Supporting your recovery from Coronavirus
As you recover from coronavirus, you may still be coming to terms with the impact the virus has had on both your body and mind. These changes should get better over time; some might take longer than others, but there are things you can do to help. The following resources contain useful information that will help aid your recovery:
Please click the heading above ('Supporting your recovery from Coronavirus')
to link to our 'Mental Health and Coronavirus' support page
Please follow the links below for all the latest Government updates re: Coronavirus:
Coronavirus (COVID-19) health advice for people with asthma and other respiratory conditions
Visit NHS 111 Online
Read general advice such as:
- how it spreads
- how to avoid infection
Find out what to do if you think you have symptoms
We'll ask you a few questions and tell you what to do next.
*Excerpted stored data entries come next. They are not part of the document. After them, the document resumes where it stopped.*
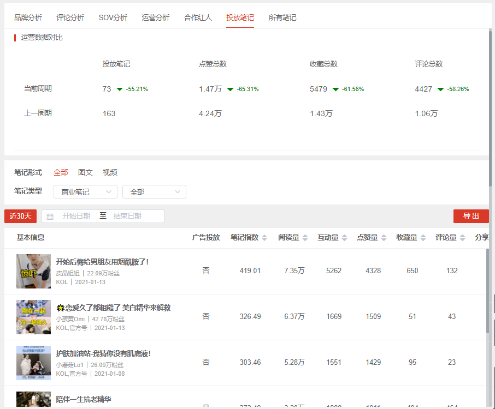The image size is (495, 409).
Task: Click the calendar icon in date picker
Action: 50,216
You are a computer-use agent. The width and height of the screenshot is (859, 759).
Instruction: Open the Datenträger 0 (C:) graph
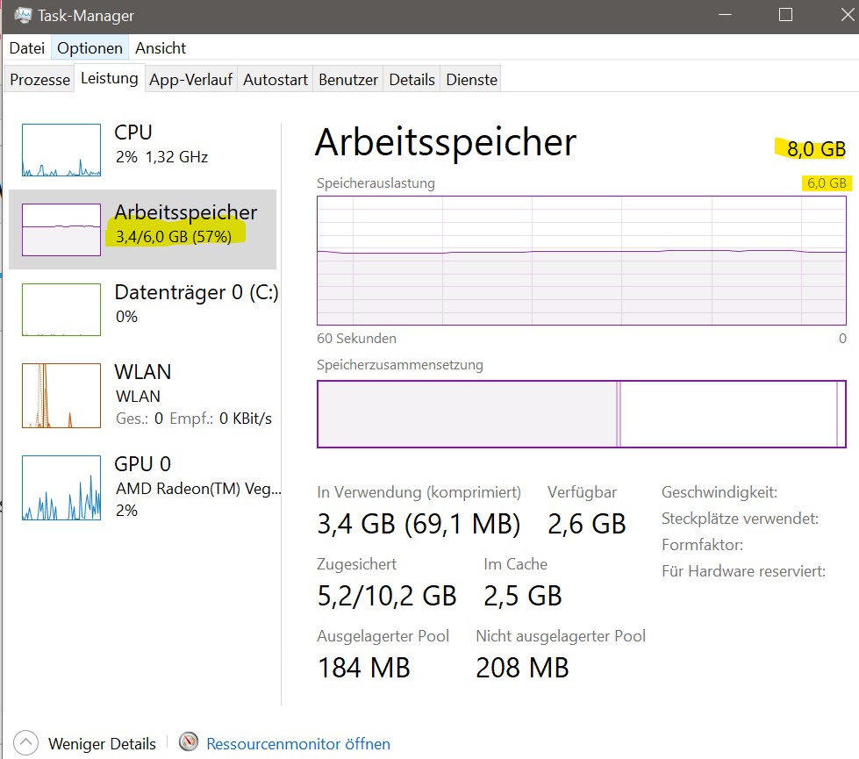(61, 309)
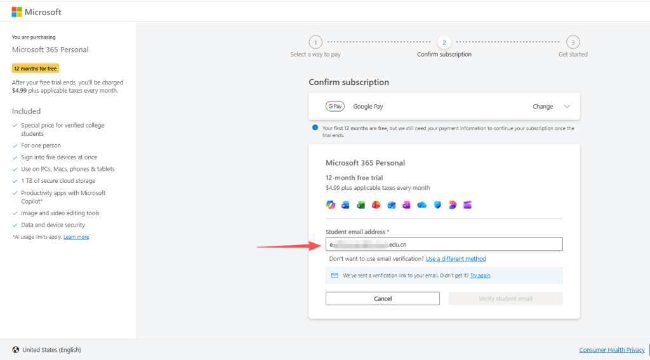Screen dimensions: 650x360
Task: Click the Google Pay logo
Action: [335, 107]
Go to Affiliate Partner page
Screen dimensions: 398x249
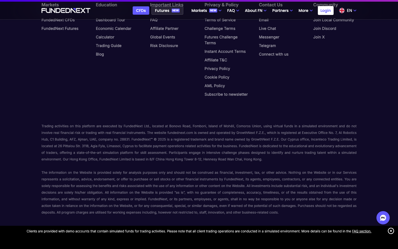click(164, 28)
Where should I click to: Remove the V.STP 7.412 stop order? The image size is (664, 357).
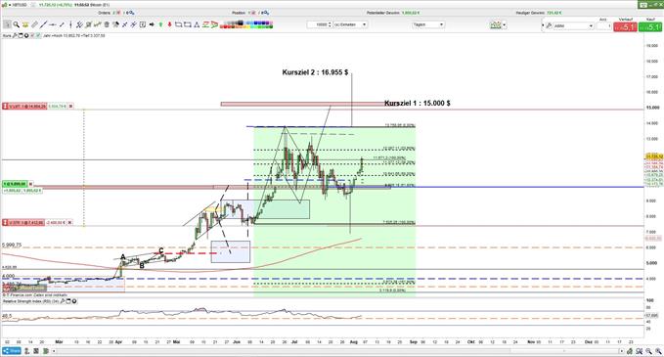(x=69, y=222)
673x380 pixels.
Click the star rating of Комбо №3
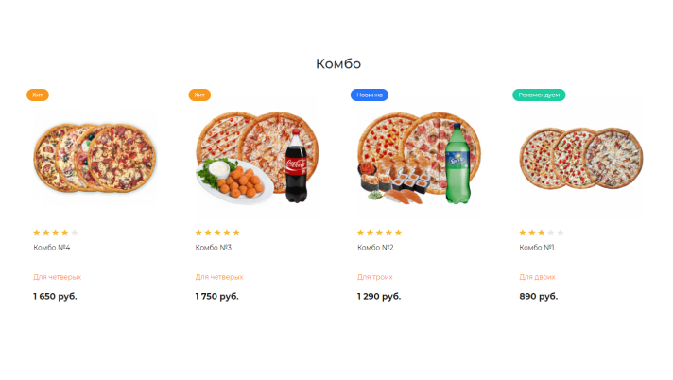pos(217,233)
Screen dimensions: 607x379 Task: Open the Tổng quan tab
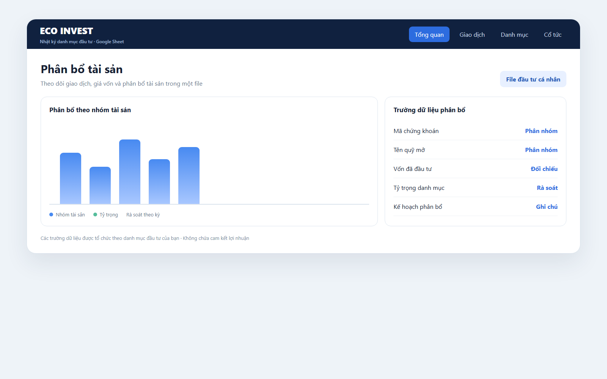point(429,34)
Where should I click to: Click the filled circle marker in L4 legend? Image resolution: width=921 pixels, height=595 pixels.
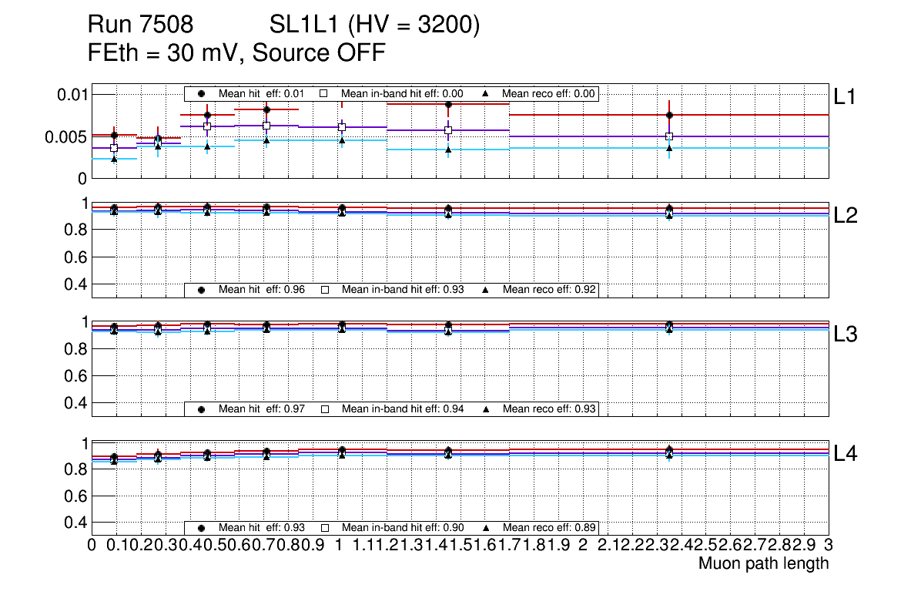tap(202, 528)
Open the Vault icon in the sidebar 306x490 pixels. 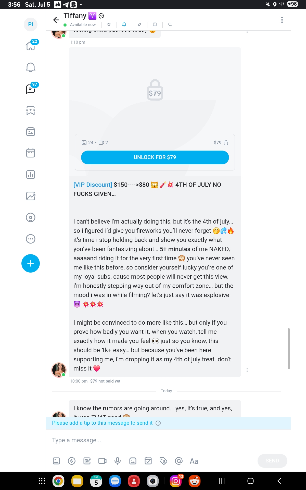pos(31,132)
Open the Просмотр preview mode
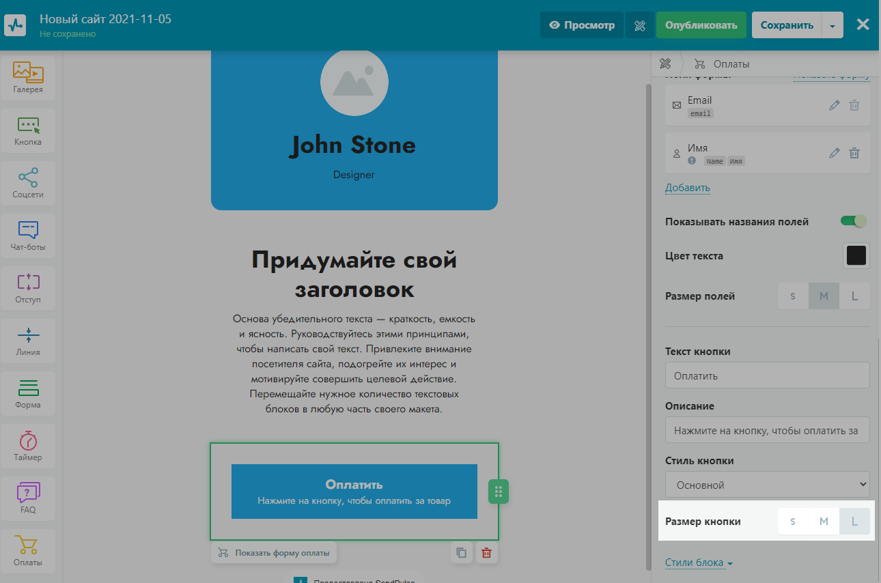The width and height of the screenshot is (881, 583). [582, 25]
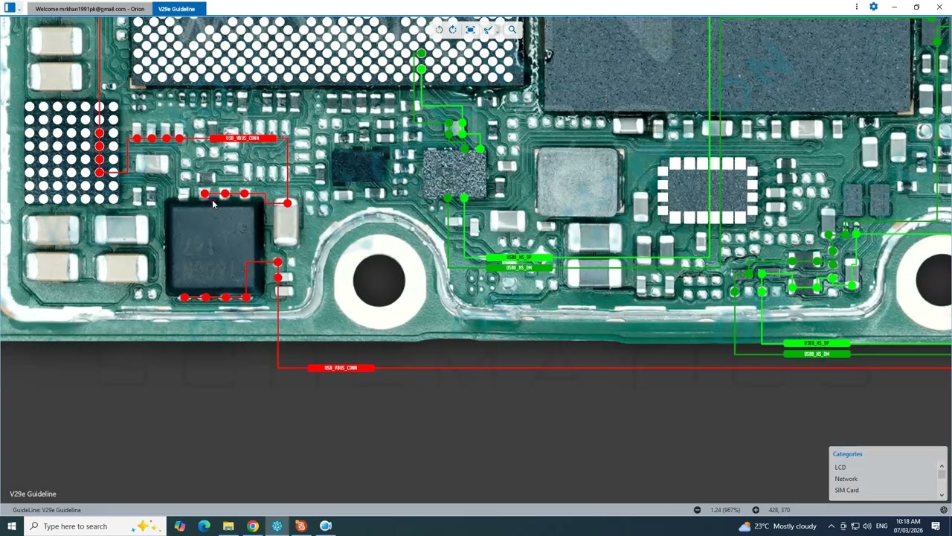The width and height of the screenshot is (952, 536).
Task: Open the search magnifier tool
Action: coord(512,30)
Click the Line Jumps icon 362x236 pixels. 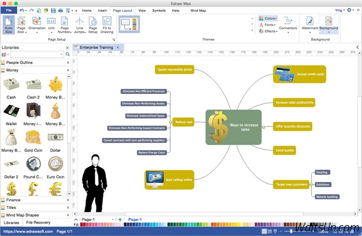coord(79,24)
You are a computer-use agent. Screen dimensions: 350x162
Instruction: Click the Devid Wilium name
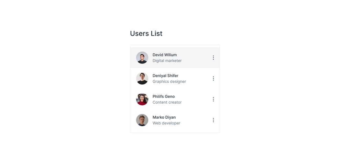coord(165,55)
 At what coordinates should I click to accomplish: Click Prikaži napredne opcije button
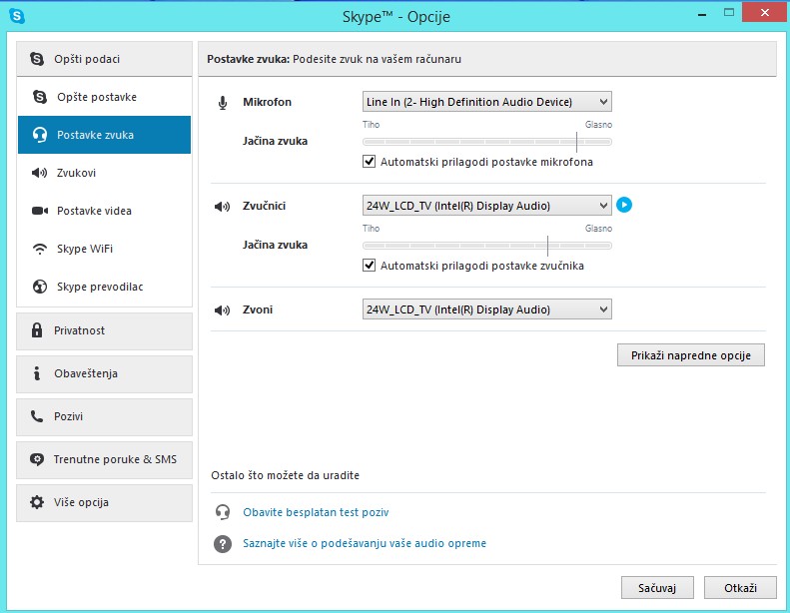tap(690, 355)
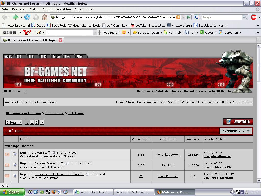Click the Adblock Plus (ABP) icon
This screenshot has height=196, width=261.
tap(254, 17)
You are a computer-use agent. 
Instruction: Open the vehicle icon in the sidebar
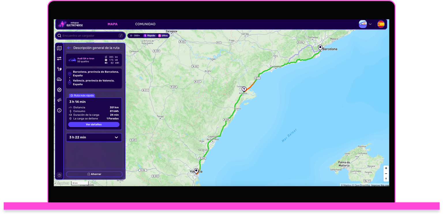(x=59, y=79)
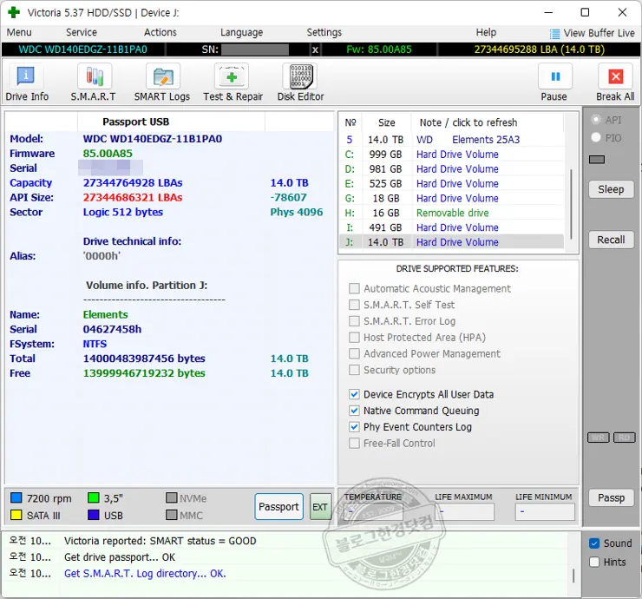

INFORMATION ON SOCIAL DISTANCING AND SHIELDING FOR PATIENTS
We have received a large number of enquiries regarding letters to patients who are high-risk of severe illness from coronavirus. There is a national list of patients who are medically vulnerable and therefore should be “shielded”. We hope to add some clarity to this:
If you think you have a condition which means you should be shielded but you have not yet been written to, you (or your carer) can self-report using www.gov.uk/coronavirus-extremely-vulnerable . You do not need to ask your GP to do it for you.
Regardless of whether or not you are on the shielded list, if you are still staying at home due to coronavirus and need help, you can ask for help from volunteers www.gov.uk/coronavirus-extremely-vulnerable
There are TWO LEVELS of self-protection being talked about:
We are ALL being advised to social distance.
This is particularly important for certain individuals: such as anyone who is over 70, and any adult under 70 who receives a free yearly NHS flu jab for medical reasons. You can find more information here: Guidance on social distancing for everyone in the UK
For this group, there are no additional measures beyond you being aware of the importance of social distancing.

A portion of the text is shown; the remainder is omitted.